Botta e risposta

La polemica politica si sposta al mercato

Il Pd critica la decisione di riaprirli a pochi giorni dal 3 maggio, il consigliere brianzolo della Lega Andrea Monti replica per le rime.

La polemica politica si sposta al mercato
Monza, 29 Aprile 2020 ore 22:47

La polemica politica si sposta al mercato. Il Pd critica la decisione di riaprirli a pochi giorni dal 3 maggio, il consigliere brianzolo della Lega Andrea Monti replica per le rime.

La polemica politica si sposta al mercato

“La lettera degli esponenti del Partito democratico in cui si critica la decisione di riaprire i mercati scoperti, rappresenta l’ennesimo schiaffo contro gli ambulanti e le loro famiglie, che stanno soffrendo enormemente, senza contare i clienti con problemi negli approvvigionamenti”.

Questa la replica del vice capogruppo della Lega Andrea Monti alla missiva dei consiglieri regionali del Pd (Samuele Astuti, Paola Bocci, Matteo Piloni, Gigi Ponti, Pietro Bussolati e Raffaele Straniero), inviata nella giornata di oggi al presidente Attilio Fontana e all’assessore al Commercio di Regione Lombardia Alessandro Mattinzoli.

“Abbiamo lavorato per settimane – prosegue Andrea Monti – al fine di dare una possibilità almeno agli operatori del mercato di poter lavorare e siamo riusciti a trovare una soluzione che fosse equa con i supermercati e garantisse il rispetto dei canoni di sicurezza imposti dal periodo.

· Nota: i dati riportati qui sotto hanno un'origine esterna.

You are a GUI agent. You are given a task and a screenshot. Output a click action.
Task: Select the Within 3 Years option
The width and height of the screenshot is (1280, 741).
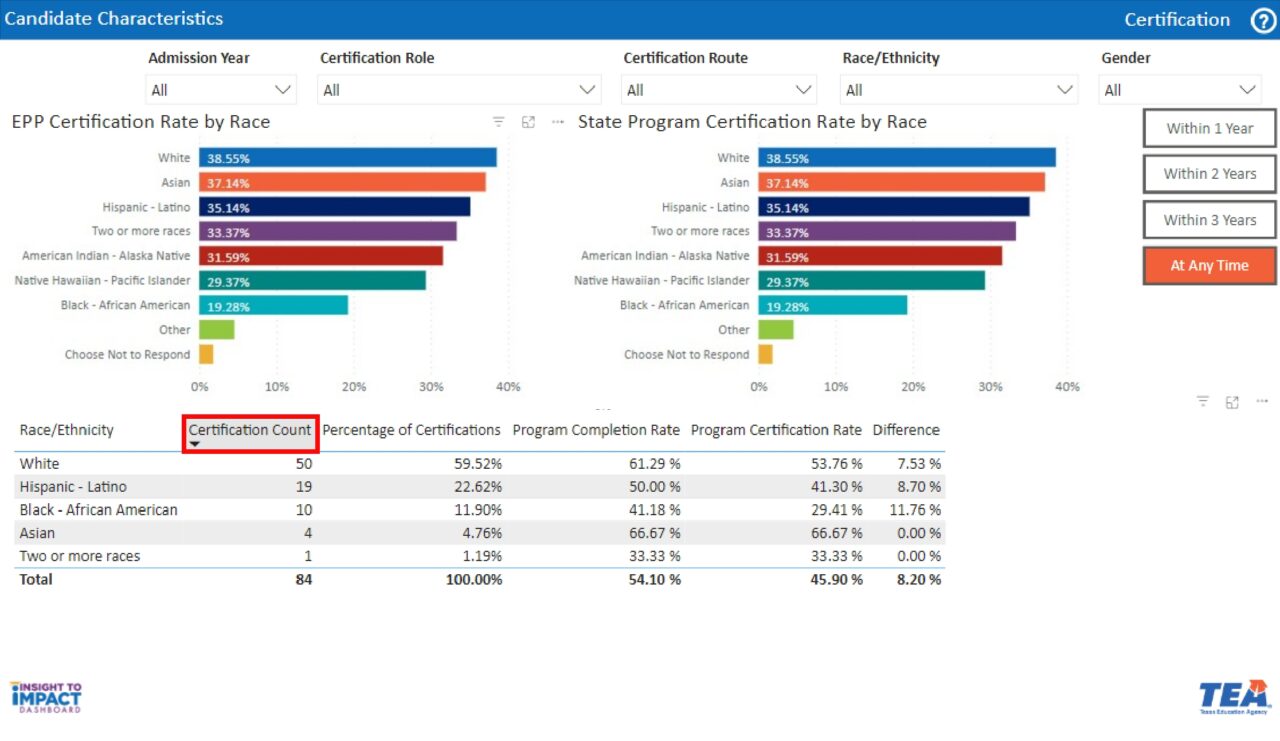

Tutto ciò nell’interesse dei tantissimi piccoli imprenditori e della loro clientela.

“La scelta del Pd di cavillare sulle modalità di riapertura ben si concilia con lo scarso interesse dimostrato dal Governo centrale per gli autonomi e più in generale verso il popolo delle partite Iva.

Noi invece siamo per il futuro, per trovare soluzioni che rendano compatibile la convivenza con questo virus, ma soprattutto la sopravvivenza della nostra economia”.

“Nella giornata di domani, giovedì 30 aprile,  sarò con  il consigliere regionale della Lega Alessandro Corbetta alla riapertura del mercato di Meda, che vedrà tornare in piazza i primi 35 banchi. Porteremo la nostra solidarietà agli ambulanti”.

Questa la lettera dei consiglieri regionali Pd a Fontana

Egregio Presidente,
con la presente siamo a segnalarLe, dopo avere ricevuto diverse sollecitazioni da parte di diversi sindaci ed assessori comunali al Commercio, una serie di problemi legati alla declinazione dell’ultima Ordinanza n. 532 dello scorso 24 aprile.

Nella giornata di domani e fino al 3 maggio p.v. entra in vigore la possibilità per le amministrazioni comunali di individuare uno o più mercati scoperti presenti sul proprio territorio in cui attuare la riapertura dell’attività, limitatamente alla vendita di prodotti alimentari, purché siano osservate e fatte osservare le misure di prevenzione igienico-sanitaria e di sicurezza, a cura dei Comuni stessi.

Tralasciando il giudizio negativo relativo all’opportunità di introdurre una simile modifica, della validità di soli 4 giorni e comprendente oltretutto la giornata festiva del 1 maggio, ci preme sottolinearLe le difficoltà riscontrate dalle Amministrazioni comunali nell’individuazione della figura del Covid Manager (buona parte del personale della Pubblica amministrazione  è in smart working e la Polizia Locale è già impegnata sul territorio nelle attività di controllo e contenimento degli spostamenti) e soprattutto nella rilevazione, mediante idonee strumentazioni, della temperatura corporea dei clienti, prima del loro accesso all’area di mercato, nonché degli operatori commerciali del mercato stesso.

La invitiamo pertanto a valutare, anche mediante il coinvolgimento dell’Anci, la possibilità di rivedere o correggere queste criticità nella prossima futura ordinanza regionale, al fine di cercare di evitare il più possibile di complicare l’attività delle Amministrazioni Comunali già oberate di lavoro in questa lunga e difficile fase.